Treatment and Prevention
The first step in managing female sexual dysfunction is to see a health care provider for assessment and appropriate treatment.
Physical disorders should be treated. For sexual dysfunction associated with aging and dryness of the vagina, vaginal moisturizers or estrogen treatment (such as a vaginal cream, vaginal ring, or low-dose tablet taken by mouth) can be effective.
When psychological factors are foremost, counselling from a psychiatrist, psychologist, or sex therapist may help to remove or reduce the causes. Psychotherapy may be more useful if there has been some trauma in a woman's background, or problems that stem from stress or relationships. Therapy that includes a sexual partner is more helpful in increasing the chance of learning to experience orgasm.
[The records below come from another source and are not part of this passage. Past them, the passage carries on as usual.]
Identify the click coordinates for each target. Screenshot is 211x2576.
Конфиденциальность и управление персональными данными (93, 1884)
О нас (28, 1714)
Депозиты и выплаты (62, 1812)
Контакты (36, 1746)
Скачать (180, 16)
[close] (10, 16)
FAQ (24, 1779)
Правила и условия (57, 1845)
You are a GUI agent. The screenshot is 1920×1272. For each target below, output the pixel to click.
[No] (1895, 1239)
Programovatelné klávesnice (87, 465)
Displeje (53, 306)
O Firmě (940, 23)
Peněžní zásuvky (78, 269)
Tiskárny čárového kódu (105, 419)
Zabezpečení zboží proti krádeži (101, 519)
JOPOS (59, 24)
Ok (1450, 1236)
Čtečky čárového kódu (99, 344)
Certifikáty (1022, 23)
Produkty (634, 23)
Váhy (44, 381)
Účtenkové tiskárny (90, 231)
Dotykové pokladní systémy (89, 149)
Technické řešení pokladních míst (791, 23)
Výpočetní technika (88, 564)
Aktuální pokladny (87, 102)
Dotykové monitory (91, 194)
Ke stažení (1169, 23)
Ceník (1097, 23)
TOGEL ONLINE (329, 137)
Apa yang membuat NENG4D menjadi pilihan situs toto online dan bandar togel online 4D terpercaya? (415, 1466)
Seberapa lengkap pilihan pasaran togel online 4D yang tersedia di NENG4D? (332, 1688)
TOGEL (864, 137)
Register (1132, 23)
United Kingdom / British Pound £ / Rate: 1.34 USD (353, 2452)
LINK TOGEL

To both treat and prevent sexual dysfunction, women should understand how their sex organs work and how they can respond. The vagina is like a muscle, and with inactivity, it becomes harder to use. Activities like masturbation and Kegel exercises can increase blood flow to the vaginal area, making sex more comfortable. Kegel exercises can make pelvic floor muscles stronger and help women reach orgasm more easily. This is a technique that women of every age can use to enhance sexual pleasure.
To do Kegel exercises, tighten your pelvic floor muscles (these are the same muscles you use to stop the flow of urine when you're going to the bathroom) for 3 seconds, relax for 3 seconds, and repeat 10 times. Gradually increase the time until you are tightening the muscles for 10 seconds and relaxing for 10 seconds.